Çok iyi yerlere gelen başarılı insanları görüyorsun.
Onların geldiği yere gelmek istiyorsun ama onların oraya gelene kadar yorulduğu kadar yorulmak istemiyorsun.
Çok zengin insanların yaşamına bakıyorsun.
Onların bindiği arabalara binmek, öyle evlerde yaşamak istiyorsun ama onların geçmişlerindeki kadar sürünmek istemiyorsun.
Çok iyi eğitim almış insanlara bakıyorsun. Okudukları okullara…
O okullardan mezun olmak, o okullardan mezunmuş gibi kabul edilmek istiyorsun ama o okulların gerektirdiği kadar geceleri sabahlamak istemiyorsun.
Çünkü başarılı işler yapmanın değil, başarılı görünmenin peşindesin.
Çünkü insanların para ödemek isteyeceği, kıymetli işler ortaya koymanın değil, o paraya bi’şekilde sahip olmanın peşindesin.
Çünkü spora sağlıklı ve zinde olmak için değil, bir an önce karın kasları çıkarmak için gidiyorsun.
Çünkü değerli dostum, sebeplerinle sonuçların karışmış. Sen sonuçları istiyorsun ama sebeplerle ilgilenmiyorsun.
Kolay olsun istiyorsun, kolay olmayacak.
Hemen olsun istiyorsun, hemen olmayacak.
Acımadan olsun istiyorsun, canın acıyacak.
Üstün tozlanmasın istiyorsun, burnun sürtülecek.
Uğraşacaksın.
Çırpınacaksın.
Reddedileceksin, küçümseneceksin, hor görüleceksin belki.
Yılmayacaksın.
Dizlerinin bağı çözülecek, ama bırakmayacaksın yürümeyi.
İstediğin şey de seni isteyene kadar çalışacaksın.
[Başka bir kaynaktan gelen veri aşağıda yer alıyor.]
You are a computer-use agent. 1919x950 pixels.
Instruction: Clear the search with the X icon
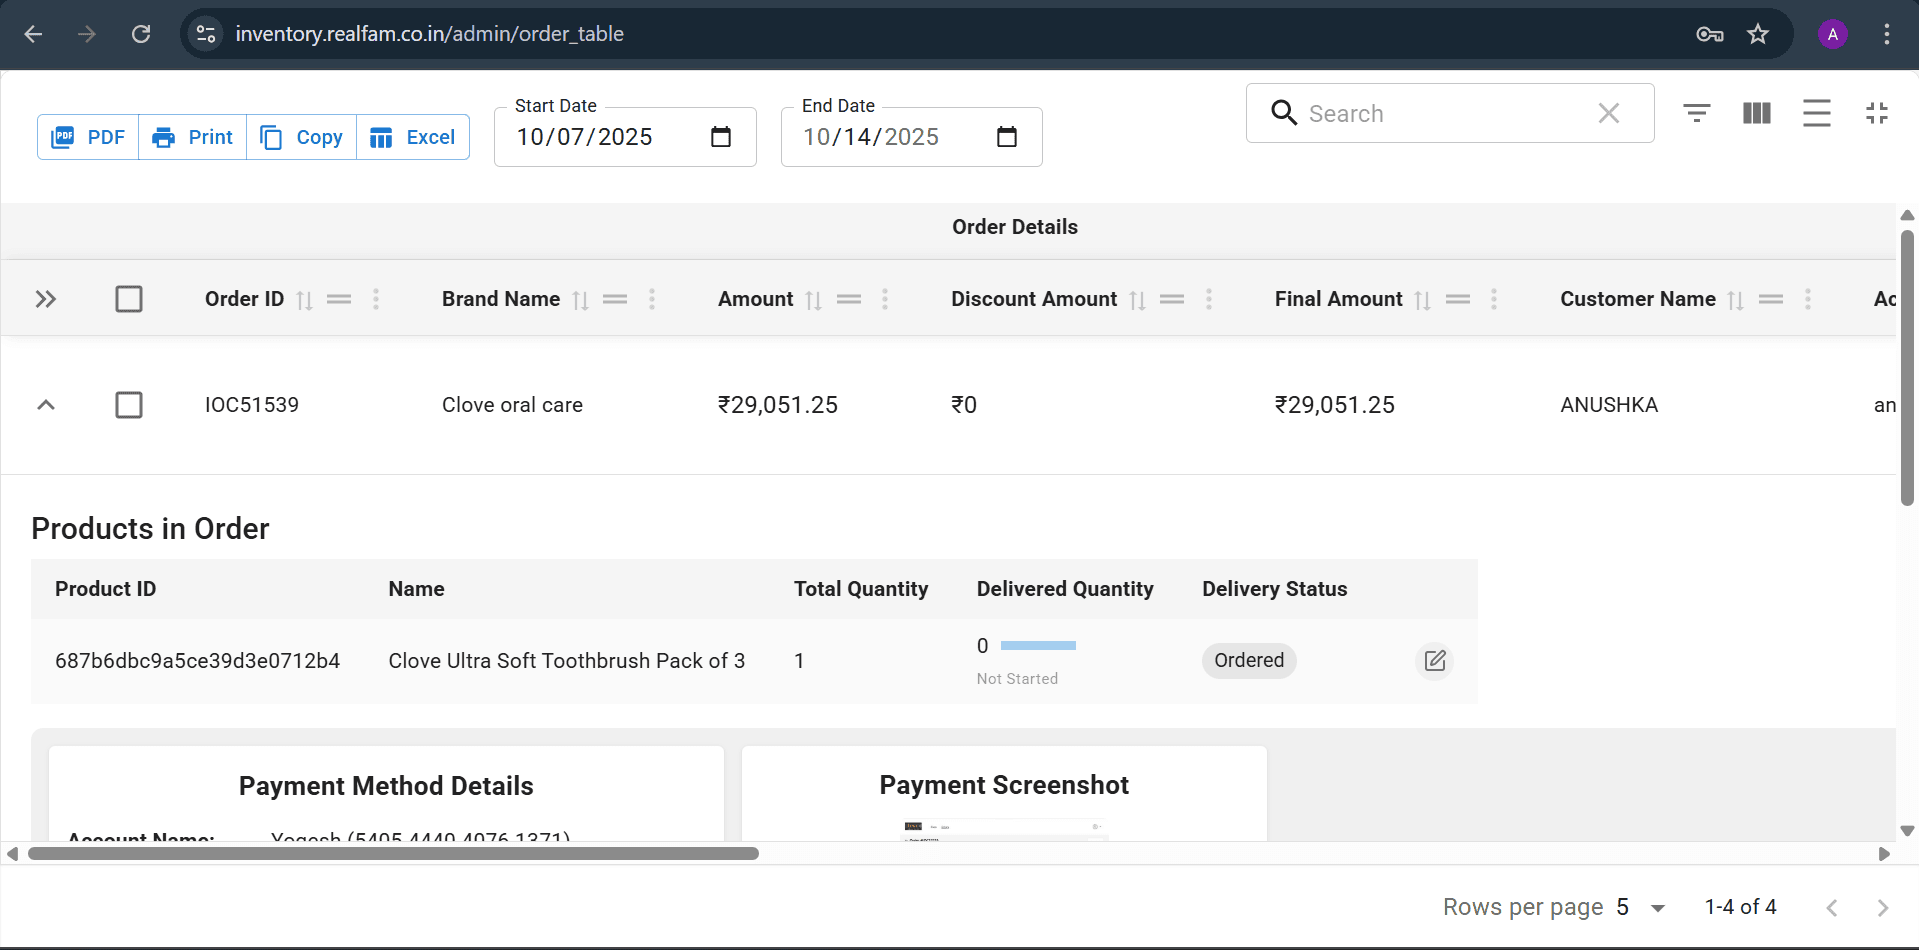click(1608, 113)
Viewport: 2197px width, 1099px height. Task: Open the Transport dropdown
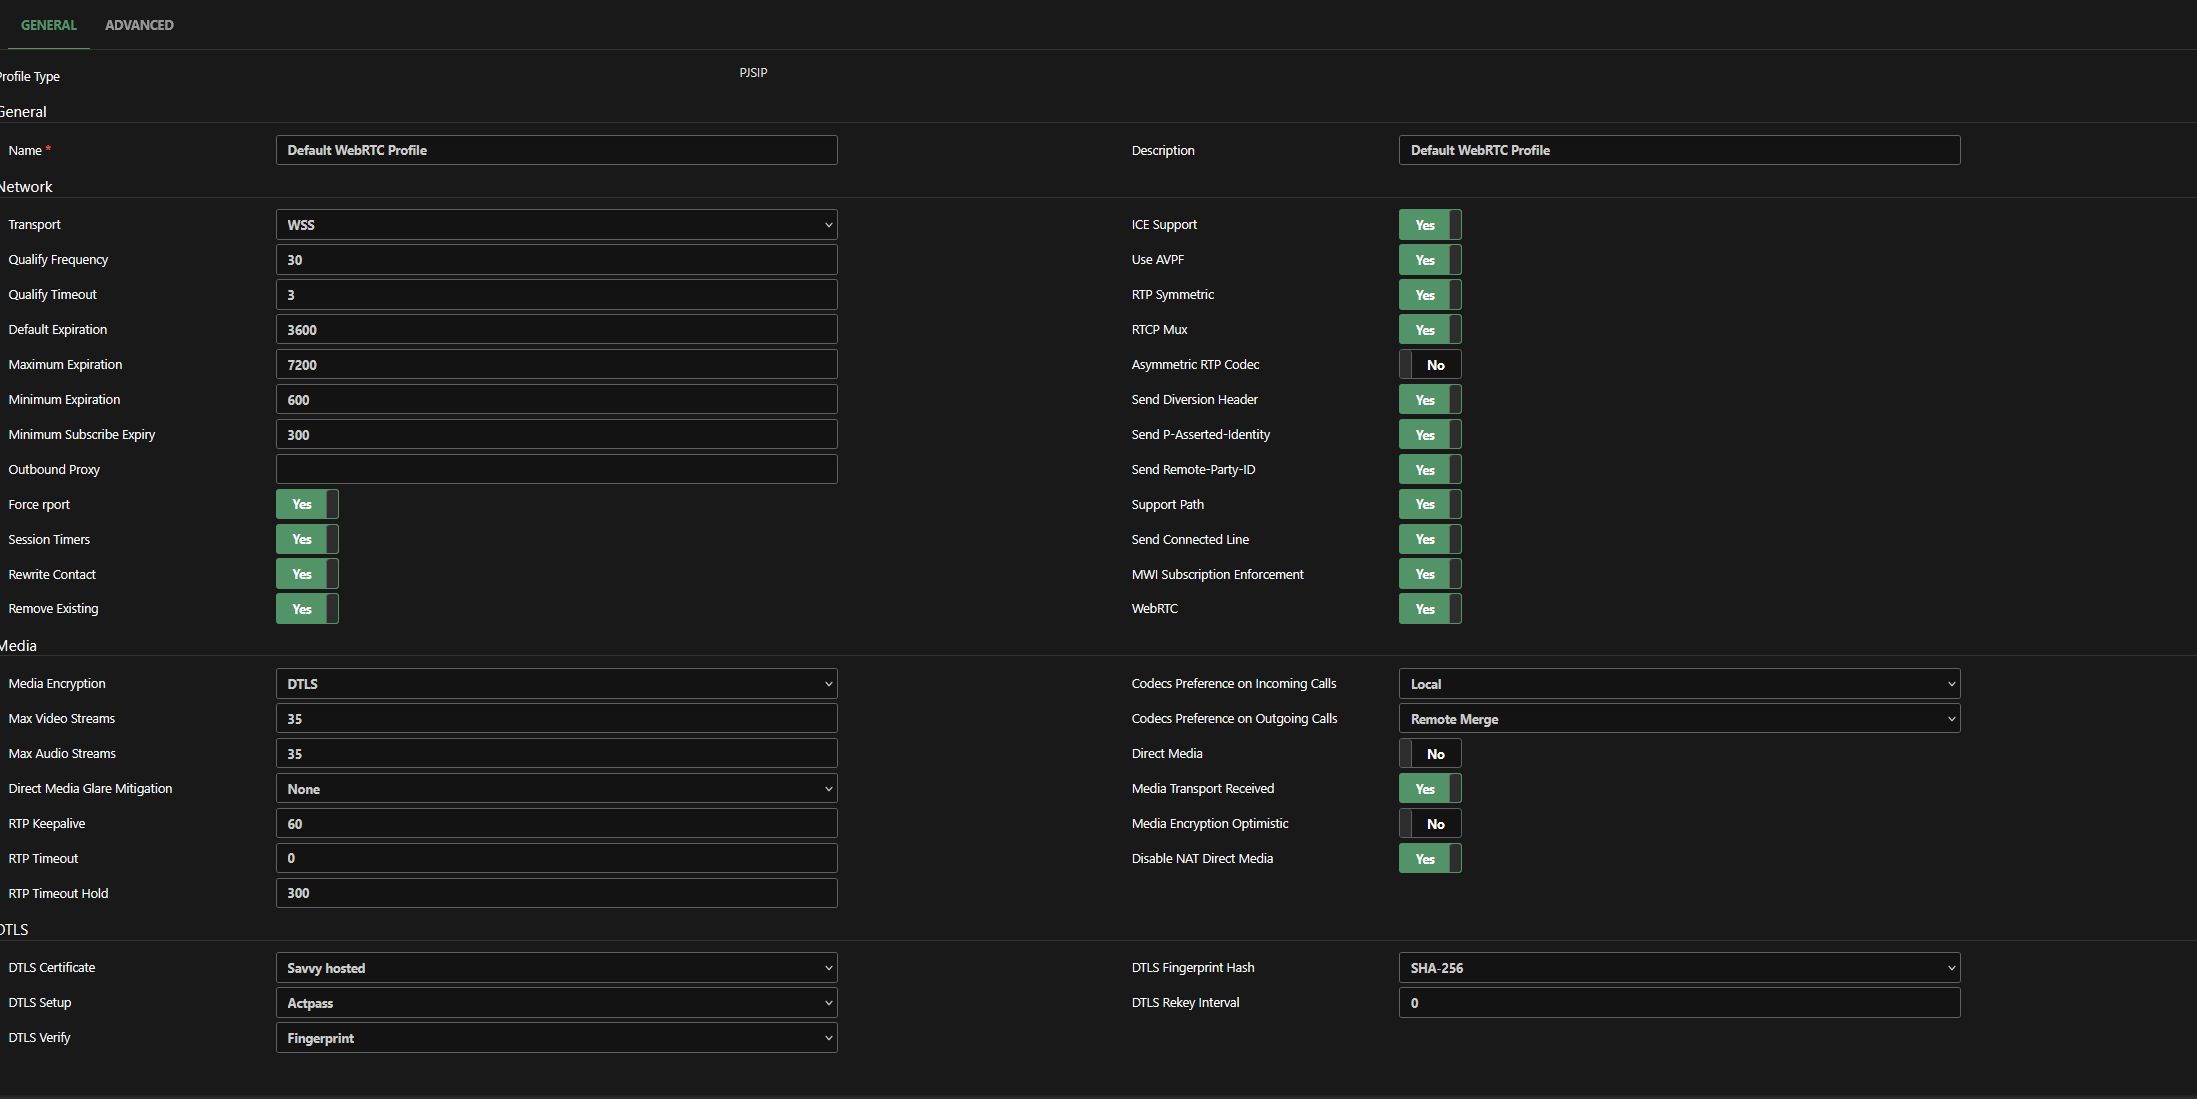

Hiçbir güzel şey emeksiz olmuyor. Çabasız hiçbir iyilik doğmuyor.
Hani, sen istiyorsun ki bebek doğsun, ama hiç sancı çekilmesin, kanama, ağrı, sızı olmasın.
İstiyorsun ki ameliyatla sağlığına kavuşasın ama vücuduna neşter değmesin.
İstiyorsun ki hatta, sen istediğin şeye gitmeyesin de o gelsin sana.
Ama şunu düşünmeyi unutuyorsun:
Ne kıymeti olacak o sana gelse?
Ne anlamı kalacak cefasını çekmediğin işin sefasını sürsen?
Gün boyu tarlada çalışmış çiftçinin evde kaşık salladığı tarhanadan aldığı tadı alabilecek misin, en güzel restoranda yediğin bedeli ödenmemiş pirzoladan?
Sahip olabilecek misin, yönetebilecek misin mesela, o hayalindeki parayı birisi çanta içinde getirse koysa önüne.
O parayı kazanmak, onu yönetme tecrübesini de kazandırdığı için önemliydi oysa.
O yüzden piyangodan büyük ikramiye kazananların hepsi sersefil şimdi.
Kanını, terini akıtmadığın senin değildir, hiçbir zaman da olmamıştır.
Acısını çekmediğin hiçbir başarı senin içindeki senin yüzünü güldürmeyecektir.
Şimdi toparlan.
Kendine gel ve bir adım at.
Düşmekten korkma, düş, bırak kanasın dizin, canın acısın.
Sonra o can acısını, diz sızısını al yanına, katık et ekmeğine.